CNS photo/Sam Lucero

God's Word on Sunday: True disciples put everything on the line

  • August 28, 2022

23rd Sunday in Ordinary Time (Year C) Sept. 4 (Wisdom 9:13-18; Psalm 90; Philemon 9b-10, 12-17; Luke 14: 25-33)

God does not think and act like humans, and we can be very grateful for that. Time after time in the Old Testament, people are chastised for imagining that they can figure God out or understand the divine will. Job discovered this when God spoke to him from the whirlwind (Job 38) and took him to task for reaching far beyond his capacity to know and understand.

In chapter 55 of Isaiah, we are told in no uncertain terms that God’s ways are radically different from ours. And yet we persist in trying to make God over in our own image and to bring God onboard for our own issues. This dim view of human capacity is continued in Wisdom, which bluntly states that human reasoning is worthless and doomed to failure.

This pessimistic view of humanity does not sit well with modern ways of thinking, but even a cursory study of history clinches the case. It is not that humans are not intelligent, for they truly are. But human intelligence and designs will not end well unless they are based firmly on spiritual principles and in harmony with the divine will.

Human failure is evident in the world we have created for ourselves — a world torn apart by hatred, fear, competitive greed and catastrophic failure to care for the Earth. If human reasoning falls short, what is the solution? How do we acquire understanding of God’s ways?

Divine wisdom is a gift — it is something that has to come from above. Throughout the wisdom tradition of the Old Testament, Lady Wisdom promises her gifts to the simple — those of humble hearts and minds. We cannot receive divine wisdom unless we lay aside our obsession with being “right” and our need to control others. Accepting that we do not know everything and that we may be dead wrong about some things is the first step towards true enlightenment.

That is the message that Paul was trying to get across to Philemon. His slave Onesimus had run away and while in prison with Paul, had accepted Jesus. Paul was sending Onesimus back to his master Philemon and there was some danger involved. Onesimus could be severely punished, even put to death. Paul does much more than plead for the life of Onesimus or for lenient treatment. He urges — even gently bullies — Philemon to accept Onesimus back as a brother rather than a slave. This represents a change in consciousness and a recognition that all people are of equal worth and dignity. Human ways of labelling and categorizing people must give way to the new creation in Christ. Accepting Jesus can never mean business as usual — it is a step into a new world, God’s future.

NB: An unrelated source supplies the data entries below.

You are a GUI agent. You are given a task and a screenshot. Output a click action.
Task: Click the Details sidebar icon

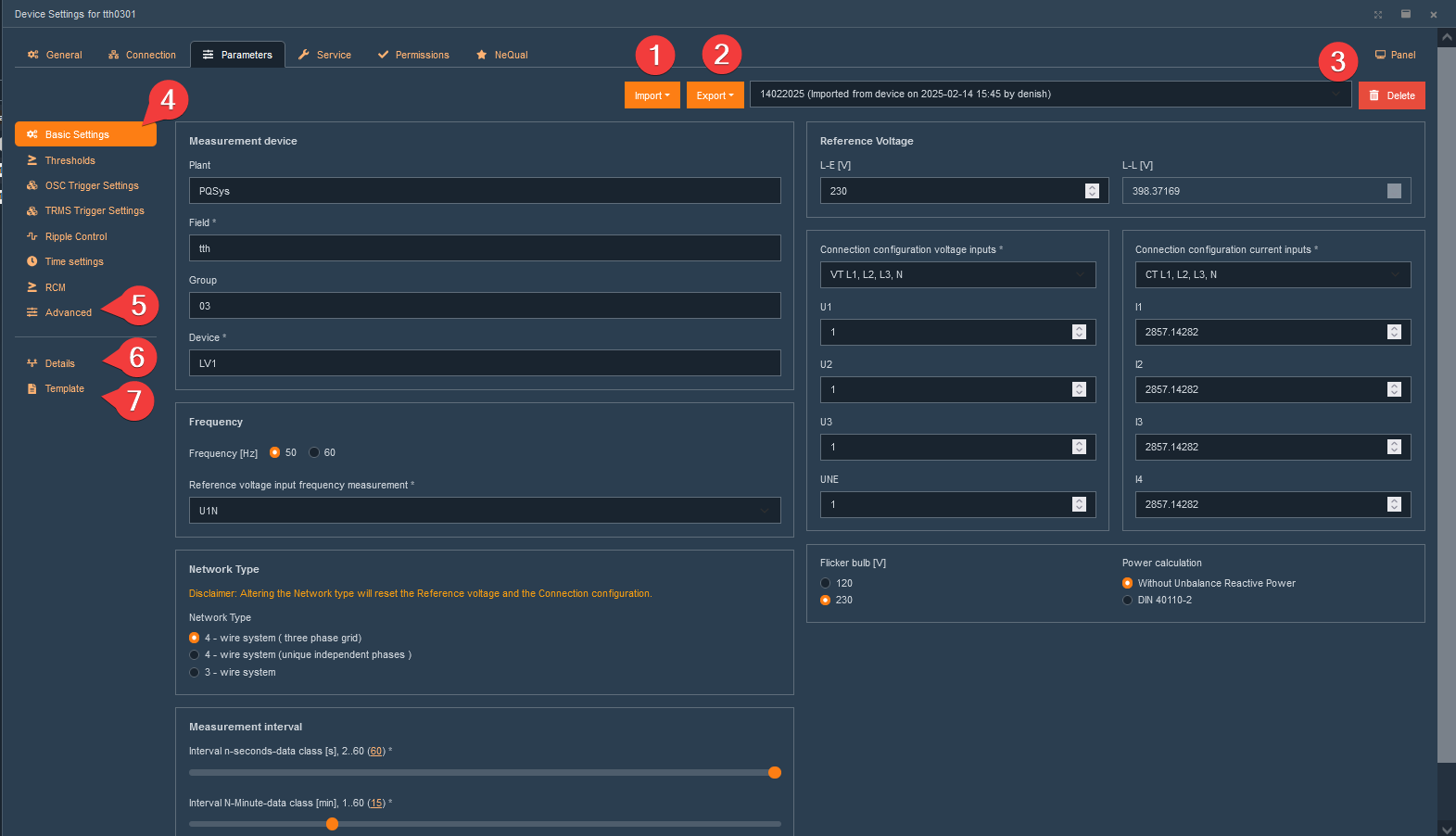32,363
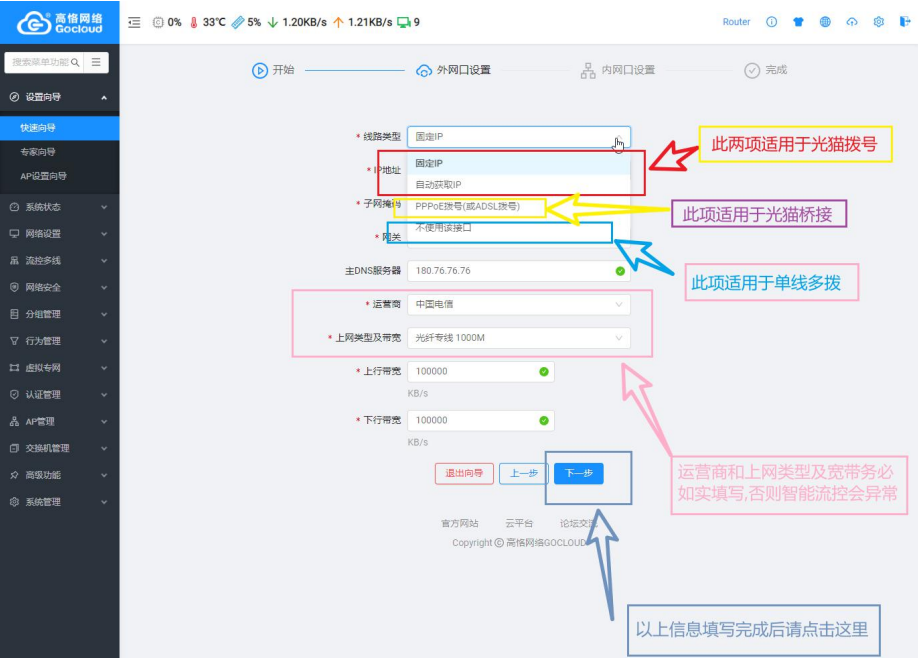Click the globe language icon

tap(825, 22)
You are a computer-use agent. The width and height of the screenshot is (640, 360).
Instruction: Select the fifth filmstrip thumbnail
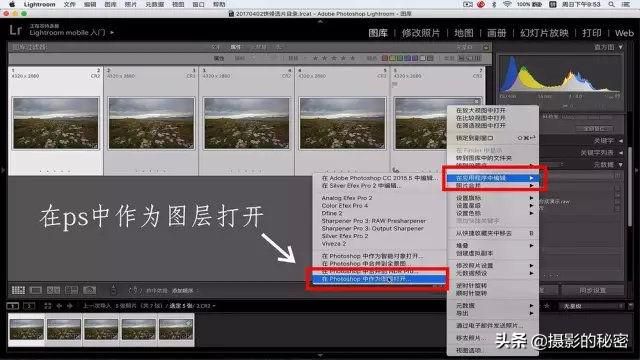(x=176, y=329)
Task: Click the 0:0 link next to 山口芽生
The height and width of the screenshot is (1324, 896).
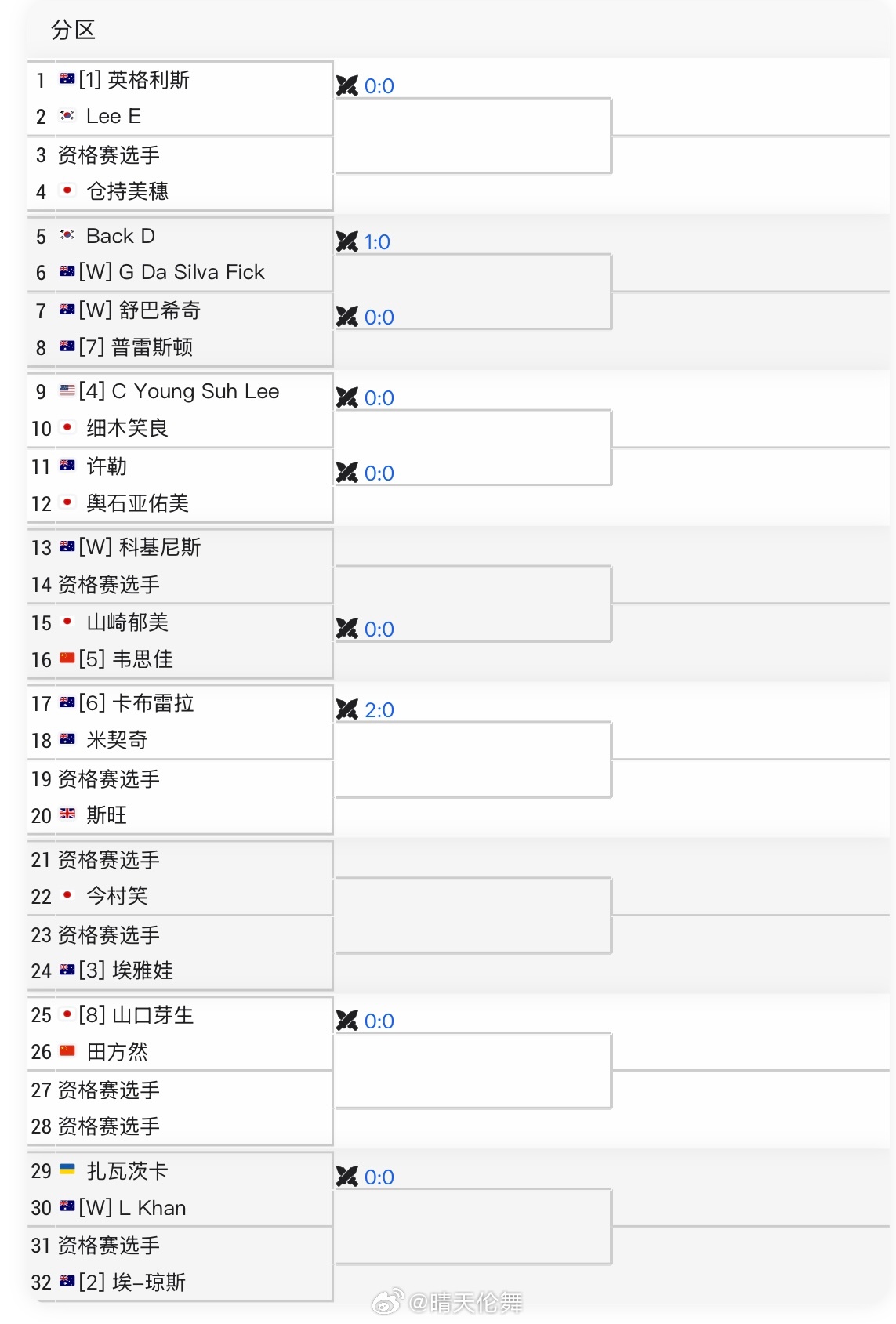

Many in the crowds that followed Jesus were dazzled by His miracles and healings. Some perhaps wondered how His power could be harnessed for their own ends. But Jesus burst many a bubble with the instruction He gave in today’s Gospel passage. He did not come to be worshipped, but to be imitated and followed. Jesus was not looking for adherents but for disciples. And He set the bar very high, using jarring shock language to drive home the urgency of His mission and ours. Disciples must “hate” all those near and dear to them, and even their own lives, if they truly want to follow Him. Here “hate” does not mean to loathe or detest, but to have no concern or regard for.

True discipleship demands that one must be willing to put everything on the line — even life itself. Most of us live rather ordinary lives and few feel called to such a radical and demanding commitment. But what is called for is at least an openness and willingness to go beyond ourselves to extend God’s reign in our world.

The shock language also highlights an important point: our spiritual commitment must always be first and foremost, not an afterthought or part-time activity. Discipleship and conventional religiosity are two different things. The crisis facing our world calls for much more of the first. Are we willing to do the work of God?